» **Assignment**:
Could you retype the records below exactly as they appear, skipping any pictures?

(Dataset entries)
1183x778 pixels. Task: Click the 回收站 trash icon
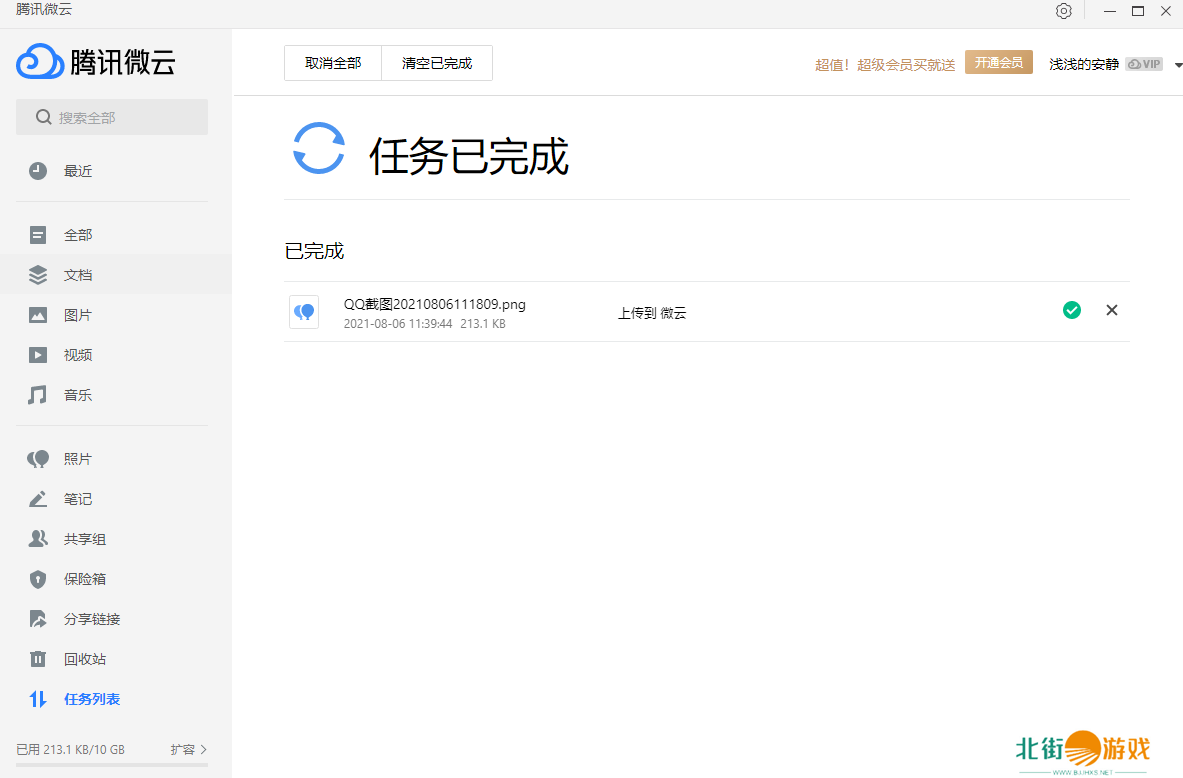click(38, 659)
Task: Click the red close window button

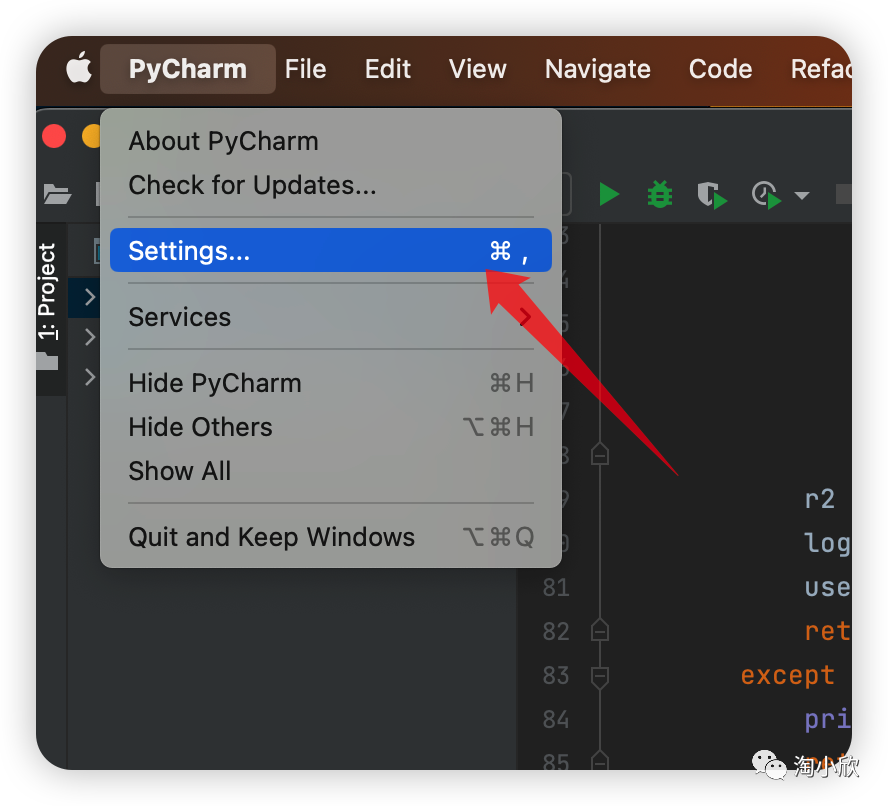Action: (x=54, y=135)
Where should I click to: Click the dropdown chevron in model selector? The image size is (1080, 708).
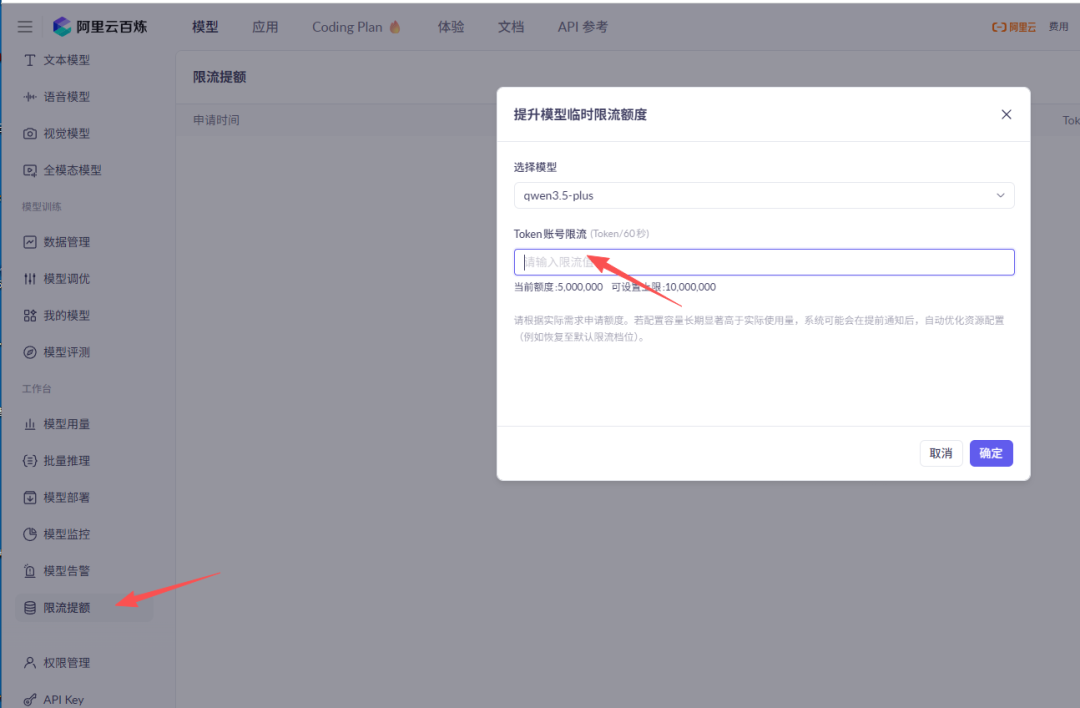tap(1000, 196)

» **Exercise response**:
1183x778 pixels. Task: Click the 回收站 trash icon
click(38, 659)
Task: Click the red close window button

Action: (x=54, y=135)
Where should I click to: Click the dropdown chevron in model selector? The image size is (1080, 708).
tap(1000, 196)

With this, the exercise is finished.